◆ Extrait cité
Ce jour-là, j’avais prévu de passer la journée à la maison. J’avais aussi planifié de dormir un peu plus tard que d’habitude. Vers 8 h 30, j’ai été réveillée par la sonnerie de mon téléphone. C’était ma fille. Son patron avait décidé de fermer le bureau à midi parce qu'il faisait trop froid... Ma fille, qui se déplace en fauteuil roulant, se retrouvait donc sans moyen de transport pour rentrer chez elle. Ici, à Winnipeg, on doit réserver le transport adapté la veille du déplacement au plus tard. On ne peut pas appeler quelques heures à l’avance comme c’est le cas au Québec. Je venais de me réveiller alors j’ai tout de suite répondu que j’irais la chercher, comme ça, sans réfléchir – réflexe de mère poule. 

Maintenant que j’écris régulièrement, je me réjouis à l’idée de passer du temps avec Martine, sachant que je vais vivre à ses côtés des expériences qui viendront alimenter mes textes. Mais en ce matin frais d’hiver, alors que le mercure frise la barre du -50 oC, j’ai plutôt envie de rester bien au chaud dans mon lit. J’essaie donc de me désister. J’appelle ma fille pour lui demander ce que vont faire ses collègues qui utilisent aussi le service de transport adapté de la ville. Elle m’a répondu que son patron donnait des bons de taxi, mais qu’elle n’en avait pas demandé parce qu'elle voulait inviter sa collègue Caroline à passer l'après-midi chez elle. Celle-ci avait un rendez-vous à deux pas de son travail à 16 h et ne voulait pas passer tout ce temps dans la salle d'attente. Si elle utilisait son bon pour se rendre chez Martine, elle n'en aurait plus pour aller chez le médecin. Bon. Je n’allais pas m’en tirer, mais l’aventure prenait une tournure intéressante. Caroline étant aveugle, je me retrouvais avec deux sources d’inspiration.

◆ Données fournies
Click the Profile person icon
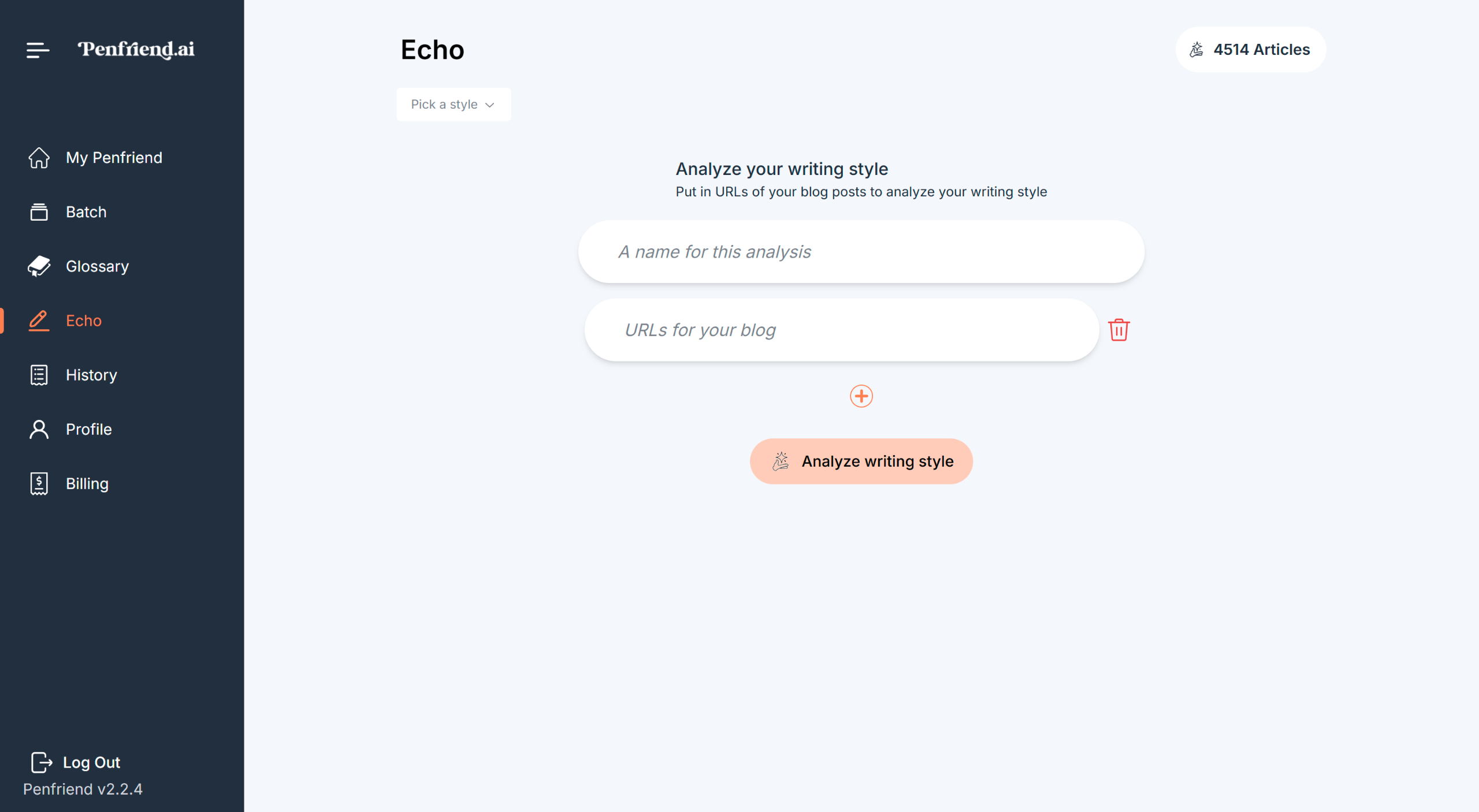 click(39, 429)
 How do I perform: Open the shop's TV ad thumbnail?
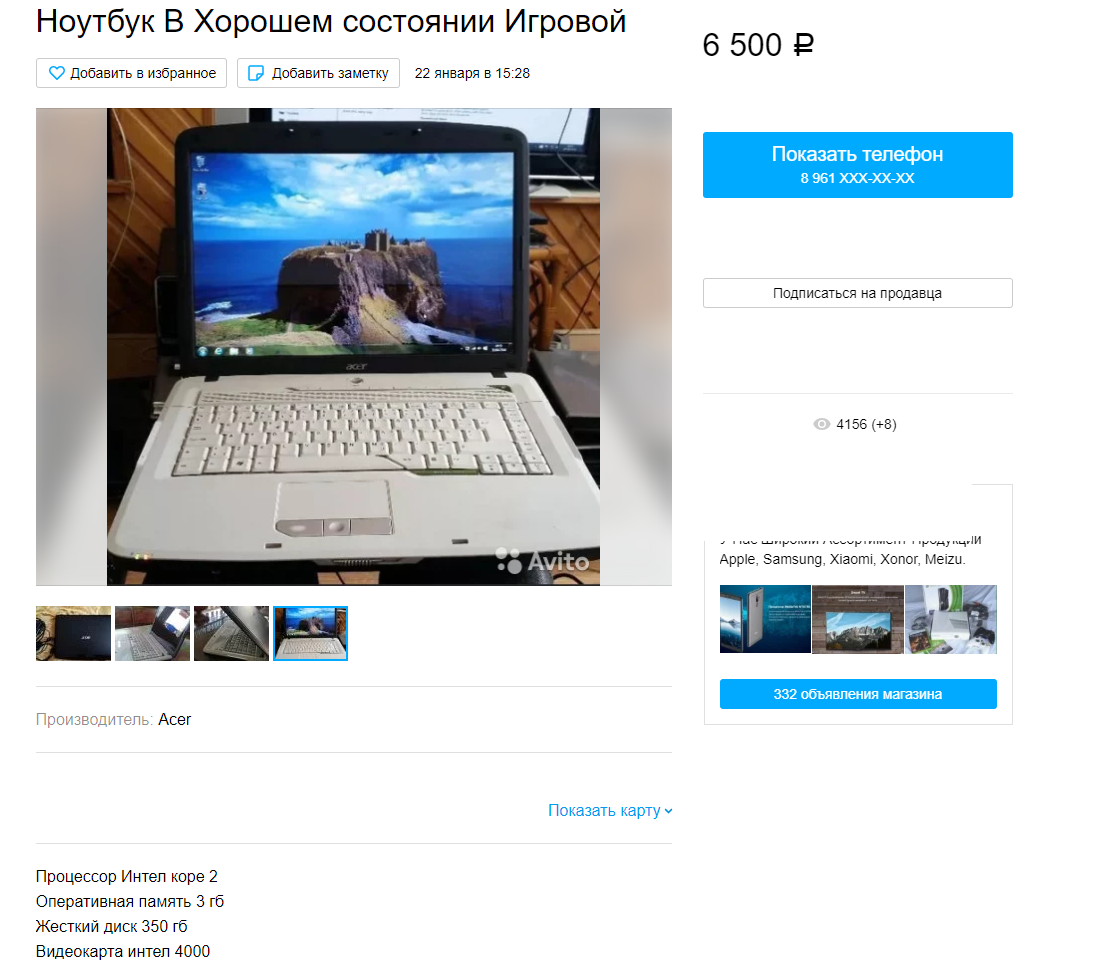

◆ Travail demandé
1 - Dans l'extrait cité, vers quelle heure le téléphone a-t-il sonné ce matin-là ?
2 - Relevez tel quel, dans l'extrait cité, le passage qui commence par « Ce jour-là, j’avais » et se termine par « de mère poule. ».
3 - D'après l'extrait cité, pourquoi la fille n'a-t-elle pas demandé de bon de taxi à son patron ? Répondez en une à trois phrases.

◆ Réponses
1 - Vers 8 h 30.

2 -
Ce jour-là, j’avais prévu de passer la journée à la maison. J’avais aussi planifié de dormir un peu plus tard que d’habitude. Vers 8 h 30, j’ai été réveillée par la sonnerie de mon téléphone. C’était ma fille. Son patron avait décidé de fermer le bureau à midi parce qu'il faisait trop froid... Ma fille, qui se déplace en fauteuil roulant, se retrouvait donc sans moyen de transport pour rentrer chez elle. Ici, à Winnipeg, on doit réserver le transport adapté la veille du déplacement au plus tard. On ne peut pas appeler quelques heures à l’avance comme c’est le cas au Québec. Je venais de me réveiller alors j’ai tout de suite répondu que j’irais la chercher, comme ça, sans réfléchir – réflexe de mère poule.

3 - Elle voulait inviter sa collègue Caroline à passer l'après-midi chez elle. Caroline avait un rendez-vous à 16 h tout près du travail et ne voulait pas attendre tout ce temps dans la salle d'attente. Si elle utilisait son bon pour aller chez Martine, elle n'en aurait plus pour aller chez le médecin.